Make a list BEFORE you go to the nursery (impulse buying? – we never do that!) and inspect plants before you buy. Blackened areas and holes tell you not to buy. Inspect the roots – if they are growing out the bottom of the pot (too big) or not fully rooted in the pot (too small), pass up the plant.

Leave leaves in the garden to rot down during the winter and provide food and shelter for wildlife. They will fertilize the soil, suppress weeds and protect plant roots for the winter. Sedums and cone flowers and other perennials left standing provide food for the birds and winter interest for the gardener.

There are five deadly sins in the garden: bindweed, chameleon plant, bishop’s weed, Canada thistle and grass. Jill recommends solarization to get rid of infestations of these pests. Solarization is achieved by putting down plastic to heat up the soil in the sun and kill the plants and the seed bank. Some people object to this method because it also kills the microorganisms, worms and other life which are beneficial to the soil. Cardboard is an environmentally friendly weed barrier which adds nutrients to the soil and smothers weeds. Organic weed killer: 1 gallon vinegar, 2 cups Epsom salts, ¼ cup dish soap.

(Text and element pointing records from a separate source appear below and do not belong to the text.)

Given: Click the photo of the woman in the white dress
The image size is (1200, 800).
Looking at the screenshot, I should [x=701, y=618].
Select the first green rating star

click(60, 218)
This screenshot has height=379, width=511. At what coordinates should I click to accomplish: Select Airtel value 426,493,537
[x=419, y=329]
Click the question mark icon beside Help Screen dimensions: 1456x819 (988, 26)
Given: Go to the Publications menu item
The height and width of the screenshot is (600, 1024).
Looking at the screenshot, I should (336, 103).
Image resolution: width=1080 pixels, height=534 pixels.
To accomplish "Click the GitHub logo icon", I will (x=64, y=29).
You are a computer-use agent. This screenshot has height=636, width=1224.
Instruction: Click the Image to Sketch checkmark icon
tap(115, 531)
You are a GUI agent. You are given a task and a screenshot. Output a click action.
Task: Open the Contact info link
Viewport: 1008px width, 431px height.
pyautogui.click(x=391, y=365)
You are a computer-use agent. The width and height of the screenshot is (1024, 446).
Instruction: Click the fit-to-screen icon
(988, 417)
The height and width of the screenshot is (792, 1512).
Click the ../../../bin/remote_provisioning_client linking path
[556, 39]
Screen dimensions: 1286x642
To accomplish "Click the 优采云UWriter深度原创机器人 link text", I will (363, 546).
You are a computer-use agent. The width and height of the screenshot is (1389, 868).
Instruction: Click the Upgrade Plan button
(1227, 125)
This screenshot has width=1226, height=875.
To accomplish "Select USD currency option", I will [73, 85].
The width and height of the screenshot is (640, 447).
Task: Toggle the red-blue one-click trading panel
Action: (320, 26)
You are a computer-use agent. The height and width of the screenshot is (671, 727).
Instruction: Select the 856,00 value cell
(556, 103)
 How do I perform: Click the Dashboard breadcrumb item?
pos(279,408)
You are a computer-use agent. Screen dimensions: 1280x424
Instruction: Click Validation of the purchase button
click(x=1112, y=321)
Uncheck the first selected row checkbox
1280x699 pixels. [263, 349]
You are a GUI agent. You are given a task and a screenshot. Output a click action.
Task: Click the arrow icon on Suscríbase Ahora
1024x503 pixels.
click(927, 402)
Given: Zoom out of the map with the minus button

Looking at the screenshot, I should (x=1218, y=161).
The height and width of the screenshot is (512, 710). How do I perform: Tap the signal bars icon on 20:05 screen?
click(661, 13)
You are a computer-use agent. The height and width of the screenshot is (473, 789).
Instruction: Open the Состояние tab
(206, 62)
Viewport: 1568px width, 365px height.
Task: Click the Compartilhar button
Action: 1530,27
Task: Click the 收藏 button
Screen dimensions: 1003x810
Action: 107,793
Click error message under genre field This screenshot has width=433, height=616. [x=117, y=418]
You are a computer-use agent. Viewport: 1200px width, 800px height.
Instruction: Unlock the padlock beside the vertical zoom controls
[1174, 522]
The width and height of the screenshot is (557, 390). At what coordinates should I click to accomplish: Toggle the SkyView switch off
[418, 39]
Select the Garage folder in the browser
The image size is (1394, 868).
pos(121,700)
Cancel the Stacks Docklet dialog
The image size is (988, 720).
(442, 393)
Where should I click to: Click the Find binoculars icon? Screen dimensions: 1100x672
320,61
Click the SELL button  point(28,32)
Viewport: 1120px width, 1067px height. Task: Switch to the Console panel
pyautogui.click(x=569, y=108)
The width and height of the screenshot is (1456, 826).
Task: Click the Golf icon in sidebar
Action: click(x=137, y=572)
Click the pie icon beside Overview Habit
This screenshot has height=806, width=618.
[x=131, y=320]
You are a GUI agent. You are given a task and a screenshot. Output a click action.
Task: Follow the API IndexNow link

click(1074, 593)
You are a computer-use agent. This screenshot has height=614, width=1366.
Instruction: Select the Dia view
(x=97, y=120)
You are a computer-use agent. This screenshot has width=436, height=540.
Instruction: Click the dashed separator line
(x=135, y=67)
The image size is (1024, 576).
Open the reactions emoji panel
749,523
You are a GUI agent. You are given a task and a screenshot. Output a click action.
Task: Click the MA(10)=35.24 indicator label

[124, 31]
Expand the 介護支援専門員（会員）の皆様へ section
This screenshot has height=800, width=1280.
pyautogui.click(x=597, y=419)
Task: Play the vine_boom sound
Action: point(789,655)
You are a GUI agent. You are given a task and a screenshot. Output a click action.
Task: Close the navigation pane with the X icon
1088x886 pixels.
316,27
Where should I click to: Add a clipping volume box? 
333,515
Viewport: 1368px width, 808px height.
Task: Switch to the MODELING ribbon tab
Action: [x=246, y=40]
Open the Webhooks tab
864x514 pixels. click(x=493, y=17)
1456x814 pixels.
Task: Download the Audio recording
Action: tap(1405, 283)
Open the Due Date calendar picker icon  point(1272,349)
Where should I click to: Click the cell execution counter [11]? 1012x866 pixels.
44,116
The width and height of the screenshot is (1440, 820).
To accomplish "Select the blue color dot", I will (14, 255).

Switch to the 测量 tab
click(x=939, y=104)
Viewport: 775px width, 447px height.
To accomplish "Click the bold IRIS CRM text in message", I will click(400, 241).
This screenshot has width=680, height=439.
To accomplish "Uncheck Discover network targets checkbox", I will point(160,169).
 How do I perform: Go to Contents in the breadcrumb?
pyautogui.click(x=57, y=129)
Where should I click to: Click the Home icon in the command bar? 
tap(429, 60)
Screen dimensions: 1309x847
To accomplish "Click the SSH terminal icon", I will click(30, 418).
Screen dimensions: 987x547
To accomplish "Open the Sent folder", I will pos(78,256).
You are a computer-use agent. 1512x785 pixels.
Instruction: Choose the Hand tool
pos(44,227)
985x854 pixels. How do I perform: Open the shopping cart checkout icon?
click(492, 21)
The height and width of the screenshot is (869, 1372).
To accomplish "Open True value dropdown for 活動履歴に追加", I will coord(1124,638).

Jill flashed a picture of a possum on the screen and called it nature’s clean-up crew because it eats ticks, insects, snails, small rodents and various kinds of dead stuff. A fun possum story: I was watching a possum and a huge raccoon twice its size eating seeds under the bird feeder on my deck. They were a few feet apart, but suddenly the possum took a running start and rammed his head into the raccoon’s head. I wondered what would happen next, but the raccoon just moved over and continued eating as if nothing had happened. The possum got more seeds.

She ended her talk with two quotes worth remembering:

“If we kill off the wild, then we are killing a part of our souls.” Jane Goodall

“Play in the dirt because life is too short to always have clean fingernails.”

I know why someone called gardeners “green thumbs.” My right thumbnail is green all summer from deadheading and pruning when the scissors and pruners are in the garage.